#### DATA TO EXAMINE ####

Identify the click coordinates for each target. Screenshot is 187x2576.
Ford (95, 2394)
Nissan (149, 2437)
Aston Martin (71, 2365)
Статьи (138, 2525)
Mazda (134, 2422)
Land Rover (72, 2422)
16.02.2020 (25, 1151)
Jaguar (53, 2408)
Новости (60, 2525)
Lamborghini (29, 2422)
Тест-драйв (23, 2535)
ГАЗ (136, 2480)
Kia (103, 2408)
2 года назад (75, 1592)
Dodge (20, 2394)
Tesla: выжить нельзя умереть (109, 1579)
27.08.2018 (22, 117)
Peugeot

####

Retype the data exactly.

• _ANSWER TO THE EXERCISE_:
Identify the click coordinates for each target. Screenshot is 187x2576.
Ford (95, 2394)
Nissan (149, 2437)
Aston Martin (71, 2365)
Статьи (138, 2525)
Mazda (134, 2422)
Land Rover (72, 2422)
16.02.2020 (25, 1151)
Jaguar (53, 2408)
Новости (60, 2525)
Lamborghini (29, 2422)
Тест-драйв (23, 2535)
ГАЗ (136, 2480)
Kia (103, 2408)
2 года назад (75, 1592)
Dodge (20, 2394)
Tesla: выжить нельзя умереть (109, 1579)
27.08.2018 (22, 117)
Peugeot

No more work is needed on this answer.